Franky, just read my most recent post.  You need to learn a thing or two about production cost, and what it really took to product ALL BITCOINS ON AVERAGE.

have a read of my post and learn a thing or two about the production cost, and what it really took to produce ALL GOLD ON AVERAGE..

gold 50 years ago was cheap, 100 years ago it was cheaper, its price does meander because there is a 20% speculation/profiteering going on.. the exact same as bitcoin.. between cost of production and demand

so the cost that gold miners sold their gold at is linked to if they used a pickaxe or an excavator, single person or a team of people
so the cost that btc miners sold their btc at is linked to if they used a CPU, GPU, FPGA or ASIC. single unit or server farm of units.

in both cases this was the true value of the item in question.. which over time increases.. then in both cases add on about 20% of speculation/profiteering..

and you may see that true gold value (gold miners sell price) and tru bitcoin value (btc miners sell price) do have a noticeable trends and show a noticeable bases to follow.

i personally do not judge bitcoin by its daily price. i do not base it on its high price. i believe true bitcoin value to be on the weekly, monthly or yearly average LOW PRICE. as being the price to back it by...

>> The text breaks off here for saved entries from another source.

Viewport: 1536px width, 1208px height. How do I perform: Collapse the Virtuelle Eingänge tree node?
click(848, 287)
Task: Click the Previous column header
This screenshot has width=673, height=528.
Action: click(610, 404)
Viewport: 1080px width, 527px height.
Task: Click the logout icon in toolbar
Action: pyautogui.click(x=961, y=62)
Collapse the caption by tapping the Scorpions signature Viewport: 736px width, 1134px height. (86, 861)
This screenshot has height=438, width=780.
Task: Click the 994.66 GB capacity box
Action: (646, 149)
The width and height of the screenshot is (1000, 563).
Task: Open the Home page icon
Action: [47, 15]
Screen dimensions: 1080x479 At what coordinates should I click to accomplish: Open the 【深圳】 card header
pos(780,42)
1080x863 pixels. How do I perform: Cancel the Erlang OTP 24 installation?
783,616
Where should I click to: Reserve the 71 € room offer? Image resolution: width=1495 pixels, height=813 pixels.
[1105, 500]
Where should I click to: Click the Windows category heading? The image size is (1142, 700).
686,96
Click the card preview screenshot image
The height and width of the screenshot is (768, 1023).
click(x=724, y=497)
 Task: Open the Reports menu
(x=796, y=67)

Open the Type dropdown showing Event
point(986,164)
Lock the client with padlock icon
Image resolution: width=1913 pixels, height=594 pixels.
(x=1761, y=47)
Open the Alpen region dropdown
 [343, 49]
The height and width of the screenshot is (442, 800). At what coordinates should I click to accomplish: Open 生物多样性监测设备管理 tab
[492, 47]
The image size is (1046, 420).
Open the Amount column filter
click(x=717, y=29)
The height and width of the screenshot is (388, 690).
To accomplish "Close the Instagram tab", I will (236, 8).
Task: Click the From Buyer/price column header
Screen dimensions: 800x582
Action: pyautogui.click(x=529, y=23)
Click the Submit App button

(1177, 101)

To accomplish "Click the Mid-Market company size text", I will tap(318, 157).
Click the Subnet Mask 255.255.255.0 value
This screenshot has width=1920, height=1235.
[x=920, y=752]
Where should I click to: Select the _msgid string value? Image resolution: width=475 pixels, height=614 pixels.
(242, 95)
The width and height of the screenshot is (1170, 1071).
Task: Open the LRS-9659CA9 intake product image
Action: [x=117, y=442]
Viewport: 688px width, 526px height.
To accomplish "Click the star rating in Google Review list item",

so right now i say bitcoin is backed by a mining cost of $500.

bank notes were not 100% backed by gold true value decades as gold prices fluctuated due to speculation/profiteering. today banknotes are not backed 100% by minimum wage as there is fluctuations in that too, such as tax and bank interest rates or fee's for withdrawal.. but in every case of trying to find true value of anything that is backed, their is always a 20%ish variance above proof of work.
gold (miners labour+20% spot)
banknotes(wage+20tax and fee's)
bitcoin(miners costs+20% profitering)

yet its proof of work labour that is what backs all/most things.. not supply and demand

so if im wrong. you tell me what is bitcoin and bank notes backed by and explain it in detail! dont simply pretend to be smarter without actually showing an answer, rather than just trying to prove others wrong.

if your going to say that its just backed by supply and demand, then you need to realise the supply and demand only affects the 20% speculation/profitering.
when there is high demand. it may exceed 20% reaching maybe 300% (as sen at the december spike) and when there is alot of supply and lack of demand, the price would be at the average production cost level (very small or no profit). (as seen last month when cost of mining was in the $400 range and no one was selling below $400).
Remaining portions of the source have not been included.